PROMPT >> Check every line of the entries for "will", and copy the lines that hold it.

DATA PROVIDED >>

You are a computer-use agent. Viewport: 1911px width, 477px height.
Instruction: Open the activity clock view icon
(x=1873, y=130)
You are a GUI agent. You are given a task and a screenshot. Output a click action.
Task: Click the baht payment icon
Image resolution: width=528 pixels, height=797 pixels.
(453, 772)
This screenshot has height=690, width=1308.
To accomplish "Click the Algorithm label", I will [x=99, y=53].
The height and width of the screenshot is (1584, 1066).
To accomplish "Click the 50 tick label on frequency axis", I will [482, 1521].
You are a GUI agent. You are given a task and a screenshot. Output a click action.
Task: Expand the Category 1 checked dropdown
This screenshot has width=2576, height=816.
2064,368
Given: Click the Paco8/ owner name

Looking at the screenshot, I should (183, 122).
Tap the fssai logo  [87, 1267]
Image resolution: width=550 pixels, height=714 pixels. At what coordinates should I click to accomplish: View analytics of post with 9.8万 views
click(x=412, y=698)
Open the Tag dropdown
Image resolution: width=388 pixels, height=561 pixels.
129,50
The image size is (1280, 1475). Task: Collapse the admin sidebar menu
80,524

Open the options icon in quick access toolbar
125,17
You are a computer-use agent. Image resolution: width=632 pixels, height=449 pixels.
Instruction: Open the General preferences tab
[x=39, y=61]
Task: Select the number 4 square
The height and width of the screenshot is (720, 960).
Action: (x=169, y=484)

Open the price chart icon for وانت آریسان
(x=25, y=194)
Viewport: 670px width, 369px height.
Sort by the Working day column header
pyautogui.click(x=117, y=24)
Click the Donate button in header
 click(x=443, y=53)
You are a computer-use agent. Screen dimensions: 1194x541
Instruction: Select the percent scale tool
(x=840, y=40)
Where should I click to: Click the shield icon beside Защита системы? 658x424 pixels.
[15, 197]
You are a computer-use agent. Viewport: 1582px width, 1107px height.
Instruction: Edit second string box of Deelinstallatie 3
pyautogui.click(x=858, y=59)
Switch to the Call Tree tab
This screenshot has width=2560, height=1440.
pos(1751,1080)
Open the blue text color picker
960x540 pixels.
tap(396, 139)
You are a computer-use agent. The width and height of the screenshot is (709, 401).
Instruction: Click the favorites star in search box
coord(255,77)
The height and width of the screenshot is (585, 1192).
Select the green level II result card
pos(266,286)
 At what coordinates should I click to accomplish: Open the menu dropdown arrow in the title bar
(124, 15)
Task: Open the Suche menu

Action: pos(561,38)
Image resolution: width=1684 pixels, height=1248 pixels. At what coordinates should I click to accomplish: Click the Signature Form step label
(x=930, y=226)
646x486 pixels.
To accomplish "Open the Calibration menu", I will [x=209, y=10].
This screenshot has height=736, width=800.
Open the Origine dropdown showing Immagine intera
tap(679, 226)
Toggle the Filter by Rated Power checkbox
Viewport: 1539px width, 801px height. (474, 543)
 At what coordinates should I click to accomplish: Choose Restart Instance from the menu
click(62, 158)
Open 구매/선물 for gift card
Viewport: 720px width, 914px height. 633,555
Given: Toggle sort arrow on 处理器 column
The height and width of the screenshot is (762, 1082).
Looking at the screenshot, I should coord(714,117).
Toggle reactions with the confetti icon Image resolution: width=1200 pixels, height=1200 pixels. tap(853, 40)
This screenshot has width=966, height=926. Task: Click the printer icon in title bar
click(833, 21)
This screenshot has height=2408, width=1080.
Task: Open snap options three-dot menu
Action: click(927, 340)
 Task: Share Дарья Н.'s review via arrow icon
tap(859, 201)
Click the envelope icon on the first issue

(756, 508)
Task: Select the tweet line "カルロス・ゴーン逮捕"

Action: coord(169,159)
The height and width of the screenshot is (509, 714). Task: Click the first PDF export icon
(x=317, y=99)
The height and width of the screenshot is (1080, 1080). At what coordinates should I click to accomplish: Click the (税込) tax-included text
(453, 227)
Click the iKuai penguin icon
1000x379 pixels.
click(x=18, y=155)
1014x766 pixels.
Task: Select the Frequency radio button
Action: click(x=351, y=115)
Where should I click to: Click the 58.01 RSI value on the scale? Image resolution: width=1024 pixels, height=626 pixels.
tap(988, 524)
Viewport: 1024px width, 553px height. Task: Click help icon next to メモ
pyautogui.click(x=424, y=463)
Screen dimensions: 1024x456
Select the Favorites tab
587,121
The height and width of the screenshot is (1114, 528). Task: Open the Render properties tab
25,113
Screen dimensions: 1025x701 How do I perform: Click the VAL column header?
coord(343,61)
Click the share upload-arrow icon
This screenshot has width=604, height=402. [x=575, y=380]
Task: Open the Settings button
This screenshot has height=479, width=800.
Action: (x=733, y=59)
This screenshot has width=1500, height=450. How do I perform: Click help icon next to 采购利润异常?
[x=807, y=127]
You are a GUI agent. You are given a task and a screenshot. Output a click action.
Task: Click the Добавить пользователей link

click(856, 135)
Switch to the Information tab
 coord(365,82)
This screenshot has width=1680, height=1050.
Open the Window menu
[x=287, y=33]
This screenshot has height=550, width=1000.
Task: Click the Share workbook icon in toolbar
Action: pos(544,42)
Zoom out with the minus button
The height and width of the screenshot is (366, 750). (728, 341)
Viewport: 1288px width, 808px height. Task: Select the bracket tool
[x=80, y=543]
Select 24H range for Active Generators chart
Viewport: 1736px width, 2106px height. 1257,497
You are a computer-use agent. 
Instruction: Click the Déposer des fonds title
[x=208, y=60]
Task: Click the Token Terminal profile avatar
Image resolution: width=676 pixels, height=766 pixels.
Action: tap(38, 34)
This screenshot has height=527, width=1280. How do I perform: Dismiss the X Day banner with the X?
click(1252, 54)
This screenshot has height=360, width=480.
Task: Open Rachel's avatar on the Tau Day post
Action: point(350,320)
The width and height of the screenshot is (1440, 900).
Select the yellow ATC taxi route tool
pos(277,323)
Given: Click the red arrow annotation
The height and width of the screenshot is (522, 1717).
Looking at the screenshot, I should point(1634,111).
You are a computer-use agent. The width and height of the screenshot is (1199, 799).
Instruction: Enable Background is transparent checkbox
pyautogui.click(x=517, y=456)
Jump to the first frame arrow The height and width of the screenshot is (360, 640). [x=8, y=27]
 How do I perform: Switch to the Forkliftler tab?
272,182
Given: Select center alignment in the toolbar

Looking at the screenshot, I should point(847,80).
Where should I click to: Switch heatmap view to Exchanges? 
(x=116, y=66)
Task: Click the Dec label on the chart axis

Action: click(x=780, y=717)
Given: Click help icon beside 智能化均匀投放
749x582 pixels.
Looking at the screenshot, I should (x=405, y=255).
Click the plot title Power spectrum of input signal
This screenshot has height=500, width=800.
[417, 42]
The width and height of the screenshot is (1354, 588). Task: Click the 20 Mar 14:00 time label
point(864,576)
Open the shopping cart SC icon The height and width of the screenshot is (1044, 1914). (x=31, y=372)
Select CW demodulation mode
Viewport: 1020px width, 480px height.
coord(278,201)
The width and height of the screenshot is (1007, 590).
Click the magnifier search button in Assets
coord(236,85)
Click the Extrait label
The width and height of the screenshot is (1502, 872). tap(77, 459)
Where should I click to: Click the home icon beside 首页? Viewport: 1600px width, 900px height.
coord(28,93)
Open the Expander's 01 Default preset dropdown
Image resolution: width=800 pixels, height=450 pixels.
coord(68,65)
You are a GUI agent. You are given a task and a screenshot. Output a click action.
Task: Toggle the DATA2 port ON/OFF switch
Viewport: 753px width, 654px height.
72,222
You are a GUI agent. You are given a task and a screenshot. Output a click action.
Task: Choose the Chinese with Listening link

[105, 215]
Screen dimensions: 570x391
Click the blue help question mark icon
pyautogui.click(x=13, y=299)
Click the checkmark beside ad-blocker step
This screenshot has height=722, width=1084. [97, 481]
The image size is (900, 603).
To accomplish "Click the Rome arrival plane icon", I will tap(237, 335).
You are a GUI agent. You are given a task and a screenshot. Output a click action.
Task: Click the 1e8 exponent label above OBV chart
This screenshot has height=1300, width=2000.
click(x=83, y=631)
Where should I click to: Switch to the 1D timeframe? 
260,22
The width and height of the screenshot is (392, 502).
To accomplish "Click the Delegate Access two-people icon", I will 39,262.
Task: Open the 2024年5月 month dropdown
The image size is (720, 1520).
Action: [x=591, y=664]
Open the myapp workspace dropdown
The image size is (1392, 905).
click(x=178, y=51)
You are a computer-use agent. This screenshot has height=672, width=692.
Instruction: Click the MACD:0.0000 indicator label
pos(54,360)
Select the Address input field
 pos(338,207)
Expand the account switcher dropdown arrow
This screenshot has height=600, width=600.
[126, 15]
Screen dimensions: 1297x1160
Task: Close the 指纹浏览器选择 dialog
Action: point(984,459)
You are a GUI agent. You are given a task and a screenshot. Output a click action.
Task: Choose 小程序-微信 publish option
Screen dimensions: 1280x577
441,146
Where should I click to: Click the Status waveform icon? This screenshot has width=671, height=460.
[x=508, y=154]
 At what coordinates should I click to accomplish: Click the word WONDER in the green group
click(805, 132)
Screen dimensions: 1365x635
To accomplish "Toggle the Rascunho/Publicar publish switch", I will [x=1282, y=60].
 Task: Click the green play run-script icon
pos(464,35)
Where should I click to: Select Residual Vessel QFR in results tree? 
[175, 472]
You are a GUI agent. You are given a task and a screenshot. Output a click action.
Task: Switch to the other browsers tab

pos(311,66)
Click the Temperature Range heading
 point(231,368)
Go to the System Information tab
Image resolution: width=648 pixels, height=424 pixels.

WRITTEN RESPONSE >>
To accomplish "Click the Algorithm label", I will [x=99, y=53].
To accomplish "Click the 50 tick label on frequency axis", I will [482, 1521].
To accomplish "Open the Calibration menu", I will [x=209, y=10].
To accomplish "Click the Rome arrival plane icon", I will tap(237, 335).
To accomplish "Click the Delegate Access two-people icon", I will 39,262.
To accomplish "Toggle the Rascunho/Publicar publish switch", I will [x=1282, y=60].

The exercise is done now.